(Exercise requirements)
1 – Do the following statements agree with the blob test checkin notice? Answer each with yes or no, quoting the words of the notice that decide it.
(a) The large blob test runs only when the tests are run at level 2.
(b) After this revision, random_file takes a filename as its second argument.
(c) The units listed in sizeof_fmt go up to TB.
2 – Duplicate the part of the blob test checkin notice between "datagen = fdata()" and "bytes += len(data)", inclusive.

(Selected text)

[Checkins] SVN: relstorage/branches/postgres_blob_oid/relstorage/tests/ Complete large blob file testing.

Martijn Pieters mj at zopatista.com
Wed Jun 15 10:12:28 EDT 2011


Log message for revision 121949:
  Complete large blob file testing.
  
  This is a test that only runs when running the tests at level 2. On my lowly macbook, one iteration of this test against a local PostgreSQL takes 16 minutes.  To run these tests: bin/test -a 2 -s relstorage -t LargeBlobTest.

Changed:
  U   relstorage/branches/postgres_blob_oid/relstorage/tests/blob/testblob.py
  U   relstorage/branches/postgres_blob_oid/relstorage/tests/testmysql.py
  U   relstorage/branches/postgres_blob_oid/relstorage/tests/testoracle.py
  U   relstorage/branches/postgres_blob_oid/relstorage/tests/testpostgresql.py

-=-
Modified: relstorage/branches/postgres_blob_oid/relstorage/tests/blob/testblob.py
===================================================================
--- relstorage/branches/postgres_blob_oid/relstorage/tests/blob/testblob.py	2011-06-15 12:11:50 UTC (rev 121948)
+++ relstorage/branches/postgres_blob_oid/relstorage/tests/blob/testblob.py	2011-06-15 14:12:27 UTC (rev 121949)
@@ -18,6 +18,7 @@
 
 import atexit
 import collections
+import datetime
 import os
 import random
 import re
@@ -56,8 +57,8 @@
     return new_time
 
 
-def random_file(size, filename):
-    """Create a random data file of at least the given size.
+def random_file(size, fd):
+    """Create a random data of at least the given size, writing to fd.
 
     See http://jessenoller.com/2008/05/30/making-re-creatable-random-data-files-really-fast-in-python/
     for the technique used.
@@ -76,18 +77,31 @@
             a.rotate(int(b[0]))
             b.rotate(1)
     datagen = fdata()
-    output = open(filename, 'wb')
     bytes = 0
     md5sum = md5()
     while bytes < size:
         data = datagen.next()
         md5sum.update(data)
-        output.write(data)
+        fd.write(data)
         bytes += len(data)
-    output.close()
     return md5sum.hexdigest()
 
 
+def md5sum(fd):
+    md5sum = md5()
+    blocksize = md5sum.block_size << 8
+    for data in iter(lambda: fd.read(blocksize), ''):
+        md5sum.update(data)
+    return md5sum.hexdigest()
+
+
+def sizeof_fmt(num):
+    for x in ['bytes', 'KB', 'MB', 'GB', 'TB']:
+        if num < 1024.0:
+            return "%3.1f%s" % (num, x)
+        num /= 1024.0
+
+
 class BlobTestBase(ZODB.tests.StorageTestBase.StorageTestBase):
 
     def setUp(self):
@@ -249,6 +263,47 @@
         self.compare(self._storage, self._dst)

(Data provided)

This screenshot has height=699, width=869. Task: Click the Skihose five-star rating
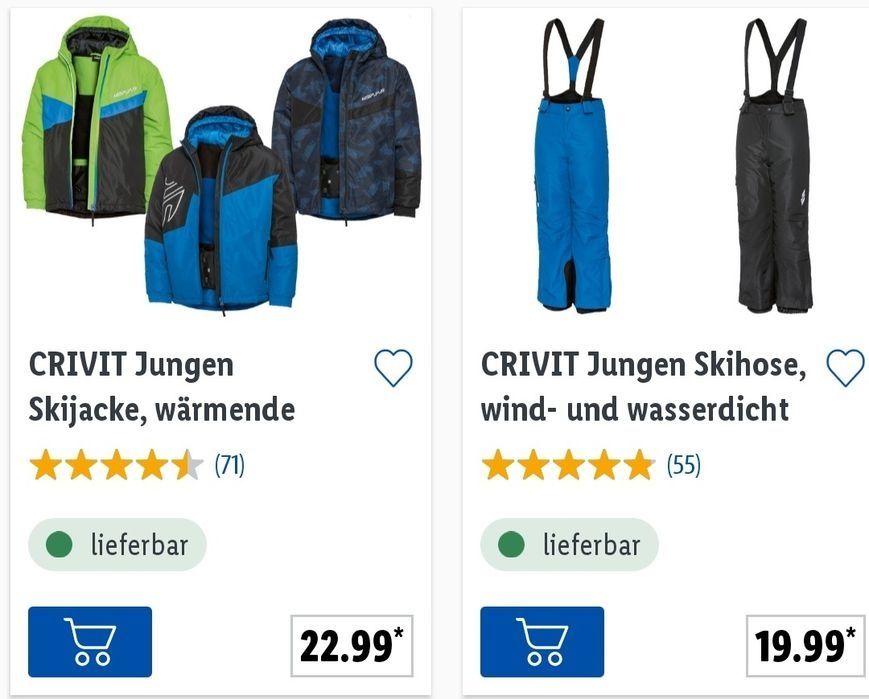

(The results)
1 –
(a) Yes: "This is a test that only runs when running the tests at level 2."
(b) No: "def random_file(size, fd):"
(c) Yes: "for x in ['bytes', 'KB', 'MB', 'GB', 'TB']:"

2 –
datagen = fdata()
-    output = open(filename, 'wb')
     bytes = 0
     md5sum = md5()
     while bytes < size:
         data = datagen.next()
         md5sum.update(data)
-        output.write(data)
+        fd.write(data)
         bytes += len(data)